Письма Зины к мачехе тоже носили болезненный характер. Безнадежно соперничая с Натальей Седовой, Зина оказывалась в постоянной зависимости от нее. 15 декабря она заверяла Седову, что не испытывает «ни ревности, ни зависти». Она вспоминала, как «проницательно» Седова сказала ей когда-то в юности: «В одиннадцатилетнем ребенке заключено столько страстей». Что за ревность она отрицала, какие свои страсти вспоминала и переживала вновь? 20 января 1932 года она писала Седовой:
вот уже несколько недель – с тех пор, как прошло мое помешательство – я не могу ни на минуту отделаться от мысли о том, что я всем вам причинила. Вам лично больше всего – не только потому, что Вам пришлось особенно много сил потратить и на меня и на Севу, но и потому (и это страшно горько мне), что одним из пунктов моего психического расстройства – их было много – оказалась Ваша личность. Писать об этом больше ни к чему. Мне хотелось бы знать, что ни у Вас, ни у папы не осталось сомнений в том, что я теперь вижу обстоятельства такими, какими они были на деле, и себя – за время своего заболевания, закончившегося в Берлине.

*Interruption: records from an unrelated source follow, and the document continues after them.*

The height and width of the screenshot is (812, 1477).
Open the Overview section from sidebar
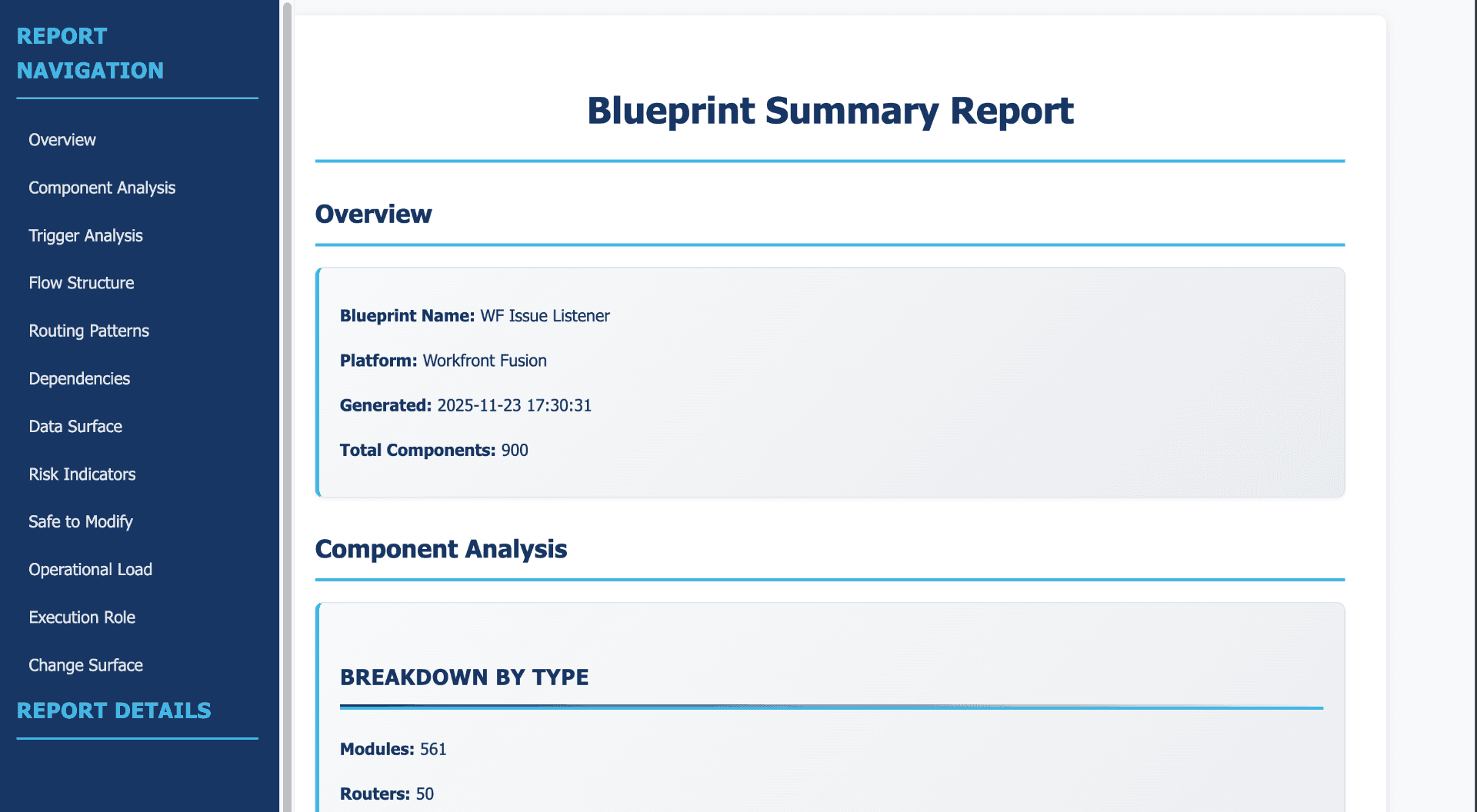tap(62, 140)
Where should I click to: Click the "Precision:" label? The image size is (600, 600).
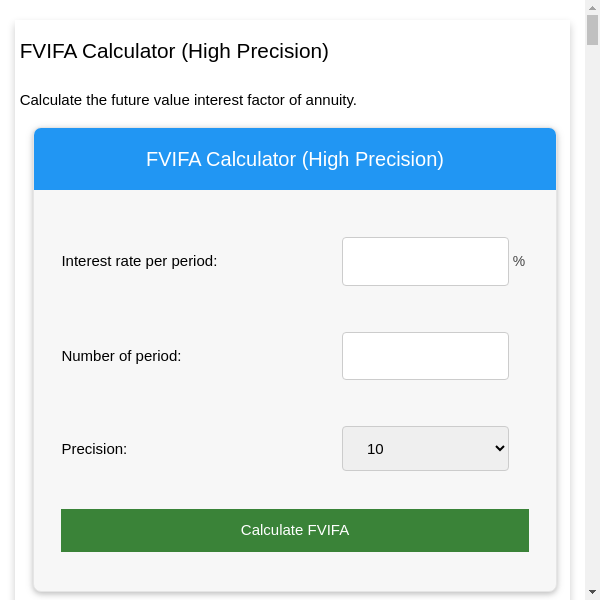click(x=94, y=449)
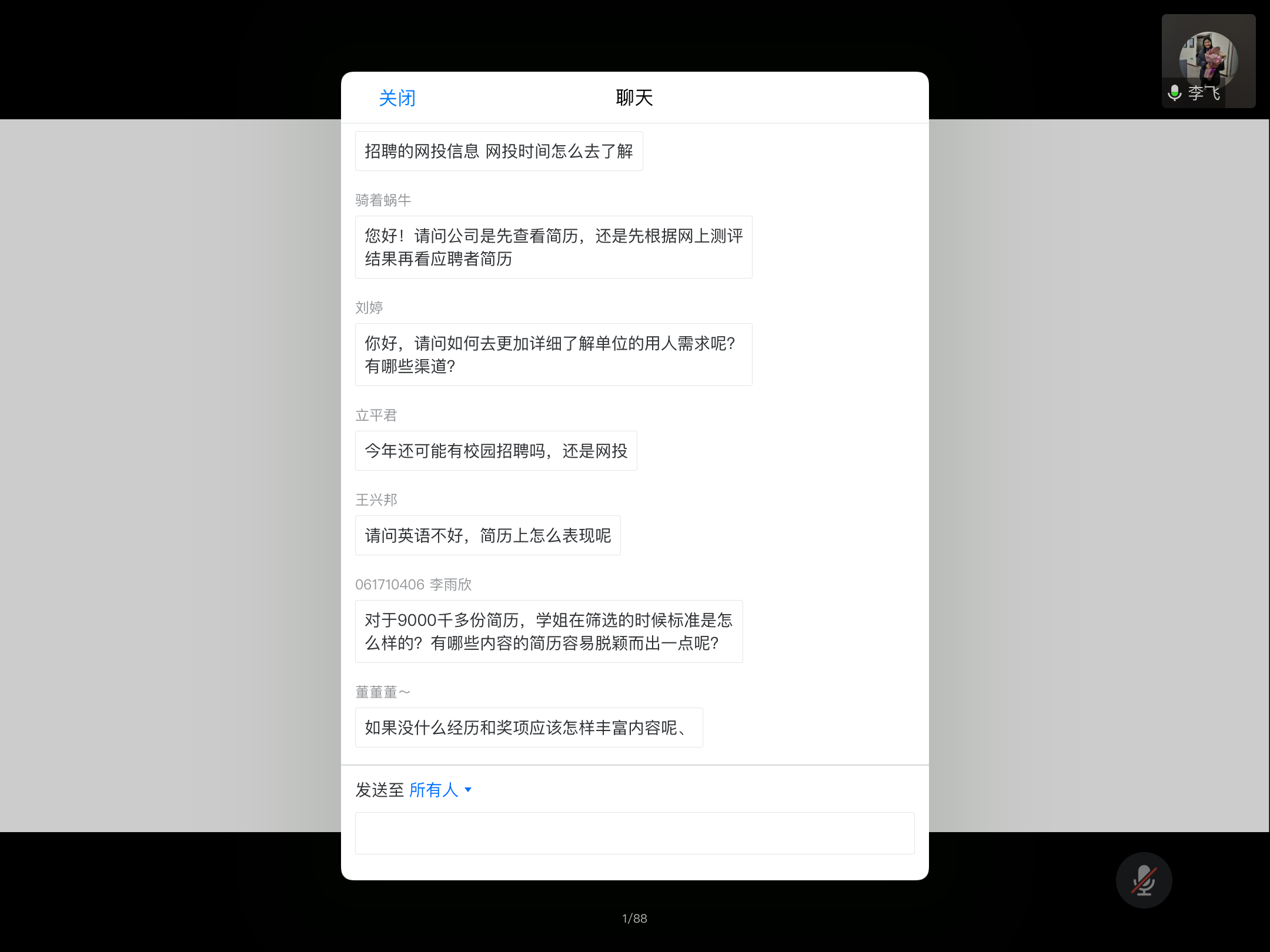The width and height of the screenshot is (1270, 952).
Task: Click the 发送至 label
Action: point(379,790)
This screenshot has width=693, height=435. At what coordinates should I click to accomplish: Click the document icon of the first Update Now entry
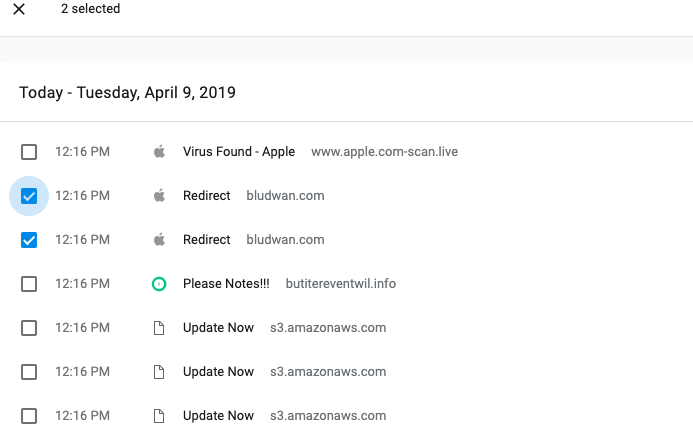[158, 328]
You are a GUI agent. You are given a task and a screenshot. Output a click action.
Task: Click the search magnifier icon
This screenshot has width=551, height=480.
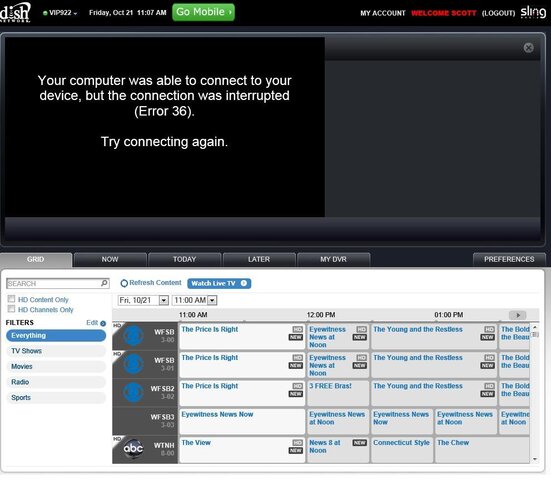click(x=104, y=283)
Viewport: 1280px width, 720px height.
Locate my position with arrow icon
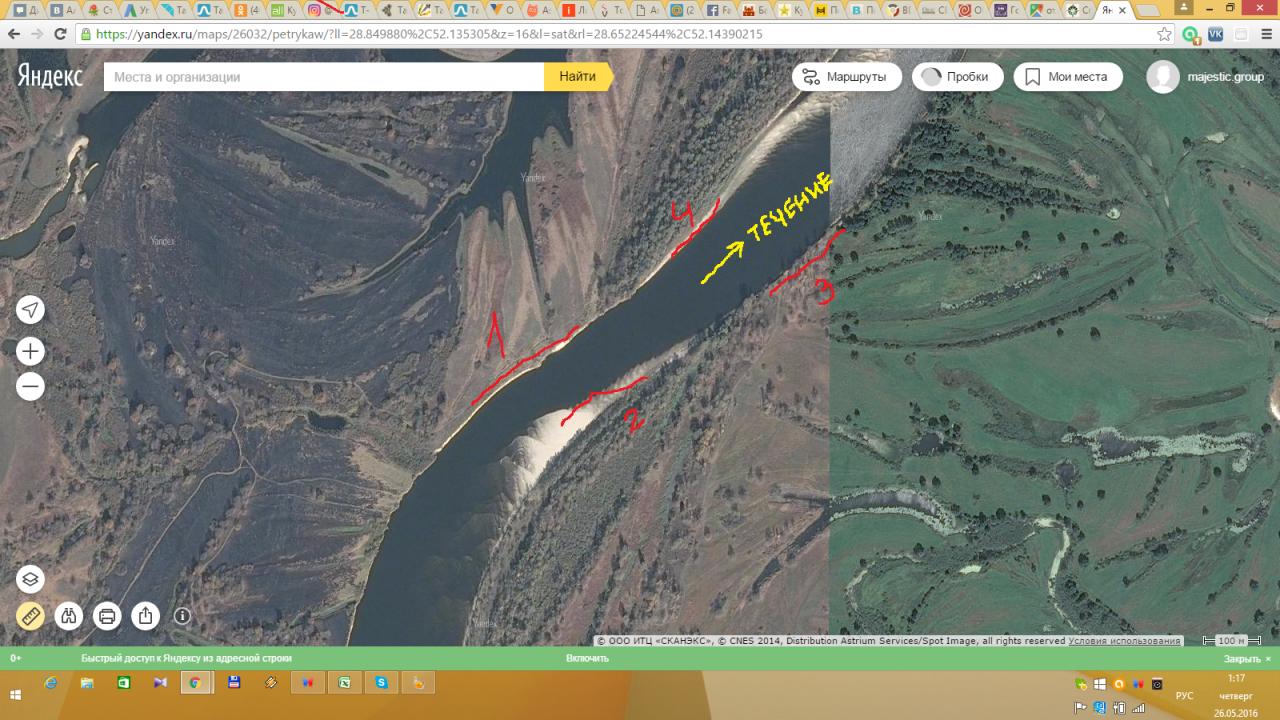pyautogui.click(x=30, y=310)
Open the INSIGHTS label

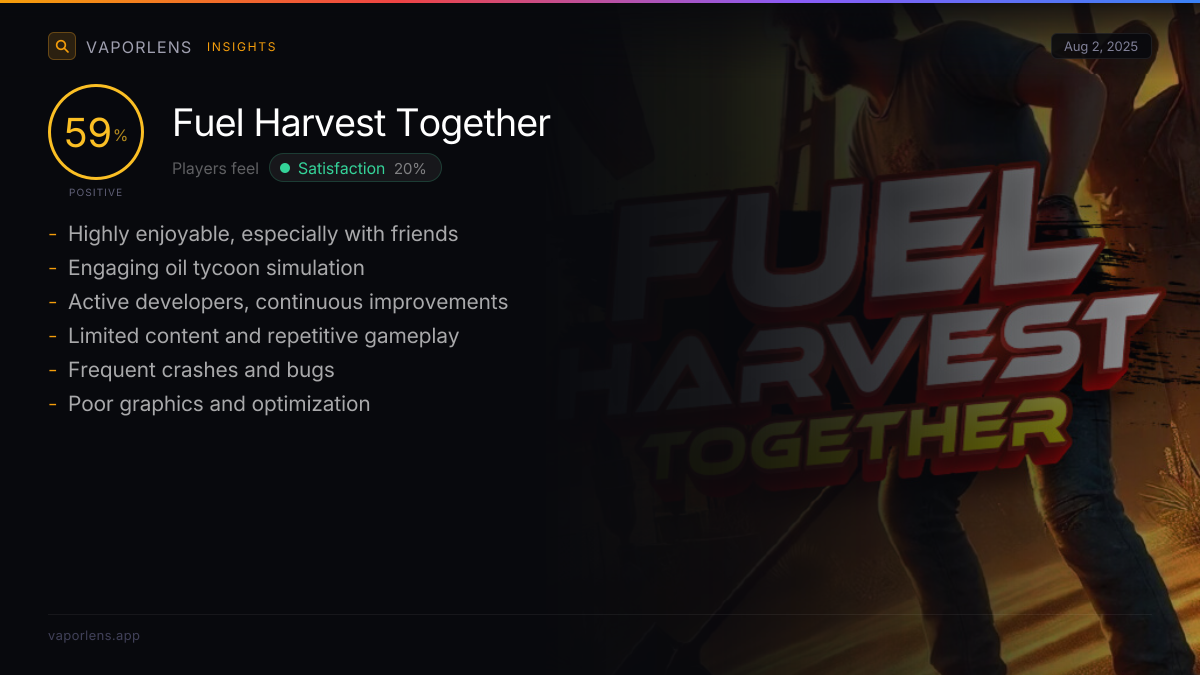[241, 47]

Действительно, легкие были в порядке до тех пор, пока Зина не отравила их газом. Главная ее беда известна, из всех наук и искусств, одному психоанализу. Это инцестуозная любовь, трагическое влечение к собственному родителю, которое запрещено главными из человеческих законов. Классический психоанализ считал, что это влечение у всех нас живет в глубинах подсознательного, а выходит оттуда только у детей и психически больных. Последнее – редкость, и переживания Зины удручали и шокировали любого, кто узнавал о них. Даже на пике ее бреда Зине не просто признаться в своем влечении; но в свете новейшей пси-науки диагноз был очевиден, первым его поставил сам Троцкий. Потому он и отправил дочь к психоаналитику.